__What is required__. The lines below that include the word "computer" are to be reported.
** Opening Source information block **
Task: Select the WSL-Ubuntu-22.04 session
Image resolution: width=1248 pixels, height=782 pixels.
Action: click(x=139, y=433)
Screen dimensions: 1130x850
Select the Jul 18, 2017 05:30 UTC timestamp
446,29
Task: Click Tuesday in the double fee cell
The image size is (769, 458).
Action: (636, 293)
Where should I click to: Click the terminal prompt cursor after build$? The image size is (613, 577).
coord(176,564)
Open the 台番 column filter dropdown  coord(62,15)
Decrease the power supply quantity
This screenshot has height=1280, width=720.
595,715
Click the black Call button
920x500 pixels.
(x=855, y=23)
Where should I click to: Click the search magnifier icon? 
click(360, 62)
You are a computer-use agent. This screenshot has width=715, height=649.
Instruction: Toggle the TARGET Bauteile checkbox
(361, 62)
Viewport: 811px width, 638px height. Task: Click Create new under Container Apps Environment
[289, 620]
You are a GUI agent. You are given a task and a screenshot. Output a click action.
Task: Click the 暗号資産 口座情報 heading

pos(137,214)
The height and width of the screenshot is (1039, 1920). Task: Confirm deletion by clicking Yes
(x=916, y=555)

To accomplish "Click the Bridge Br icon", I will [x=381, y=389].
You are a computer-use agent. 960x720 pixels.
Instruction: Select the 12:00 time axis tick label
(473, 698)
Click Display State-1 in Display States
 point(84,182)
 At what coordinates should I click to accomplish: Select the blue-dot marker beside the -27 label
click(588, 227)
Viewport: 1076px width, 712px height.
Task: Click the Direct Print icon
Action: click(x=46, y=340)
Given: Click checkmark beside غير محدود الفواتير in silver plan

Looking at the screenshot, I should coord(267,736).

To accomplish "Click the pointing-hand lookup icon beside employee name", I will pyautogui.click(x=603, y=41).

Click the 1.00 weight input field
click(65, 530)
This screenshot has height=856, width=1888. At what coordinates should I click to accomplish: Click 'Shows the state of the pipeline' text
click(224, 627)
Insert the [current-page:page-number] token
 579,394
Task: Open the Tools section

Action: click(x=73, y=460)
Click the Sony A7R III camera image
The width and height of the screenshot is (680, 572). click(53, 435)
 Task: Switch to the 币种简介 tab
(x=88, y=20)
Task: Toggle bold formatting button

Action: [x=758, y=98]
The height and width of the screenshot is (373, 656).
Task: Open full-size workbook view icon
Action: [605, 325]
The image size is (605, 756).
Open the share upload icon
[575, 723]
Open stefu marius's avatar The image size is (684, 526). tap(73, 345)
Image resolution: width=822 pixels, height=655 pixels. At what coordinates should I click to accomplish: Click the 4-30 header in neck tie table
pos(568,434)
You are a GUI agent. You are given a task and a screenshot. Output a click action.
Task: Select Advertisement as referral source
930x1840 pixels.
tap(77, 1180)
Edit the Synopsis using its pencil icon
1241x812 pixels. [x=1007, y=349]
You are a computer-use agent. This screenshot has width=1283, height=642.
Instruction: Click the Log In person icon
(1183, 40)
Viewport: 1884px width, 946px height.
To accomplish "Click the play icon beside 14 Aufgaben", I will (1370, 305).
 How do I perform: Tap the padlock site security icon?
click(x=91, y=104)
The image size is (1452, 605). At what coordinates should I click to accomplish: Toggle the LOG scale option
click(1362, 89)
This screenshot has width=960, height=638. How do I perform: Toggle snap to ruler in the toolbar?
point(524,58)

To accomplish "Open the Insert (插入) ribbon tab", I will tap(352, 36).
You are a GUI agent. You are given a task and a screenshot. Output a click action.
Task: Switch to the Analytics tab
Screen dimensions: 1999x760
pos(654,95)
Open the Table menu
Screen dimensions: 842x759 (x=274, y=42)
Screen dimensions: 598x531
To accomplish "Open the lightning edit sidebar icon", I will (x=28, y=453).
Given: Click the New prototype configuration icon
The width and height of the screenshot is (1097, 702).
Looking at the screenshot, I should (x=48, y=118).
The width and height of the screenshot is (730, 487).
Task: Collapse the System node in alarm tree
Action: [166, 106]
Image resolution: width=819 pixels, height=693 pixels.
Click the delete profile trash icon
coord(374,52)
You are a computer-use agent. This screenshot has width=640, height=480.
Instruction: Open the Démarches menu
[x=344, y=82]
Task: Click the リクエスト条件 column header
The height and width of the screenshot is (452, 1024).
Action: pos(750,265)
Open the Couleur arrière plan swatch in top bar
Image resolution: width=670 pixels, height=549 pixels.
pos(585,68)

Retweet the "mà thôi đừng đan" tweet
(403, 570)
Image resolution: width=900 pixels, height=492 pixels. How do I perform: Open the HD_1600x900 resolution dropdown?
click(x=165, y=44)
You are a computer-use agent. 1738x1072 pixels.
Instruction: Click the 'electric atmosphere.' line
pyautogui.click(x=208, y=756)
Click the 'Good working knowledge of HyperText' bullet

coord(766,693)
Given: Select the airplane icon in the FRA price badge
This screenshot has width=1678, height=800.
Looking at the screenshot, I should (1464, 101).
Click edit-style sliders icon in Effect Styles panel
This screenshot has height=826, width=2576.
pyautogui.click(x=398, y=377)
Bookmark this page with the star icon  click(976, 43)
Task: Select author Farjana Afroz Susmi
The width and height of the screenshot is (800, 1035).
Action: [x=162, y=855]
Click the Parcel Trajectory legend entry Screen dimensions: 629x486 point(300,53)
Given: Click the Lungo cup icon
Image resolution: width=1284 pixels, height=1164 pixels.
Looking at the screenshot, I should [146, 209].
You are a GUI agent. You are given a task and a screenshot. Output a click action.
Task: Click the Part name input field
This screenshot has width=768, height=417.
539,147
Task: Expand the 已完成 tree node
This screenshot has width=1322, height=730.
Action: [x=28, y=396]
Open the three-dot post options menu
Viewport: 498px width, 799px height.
** Closing Source information block **
__Expected answer__.
You are a computer-use agent. This screenshot has width=715, height=649.
You are a computer-use agent. 960x720 pixels.
You are a computer-use agent. This screenshot has width=1283, height=642.
You are a computer-use agent. This screenshot has width=640, height=480.
You are a computer-use agent. 1738x1072 pixels.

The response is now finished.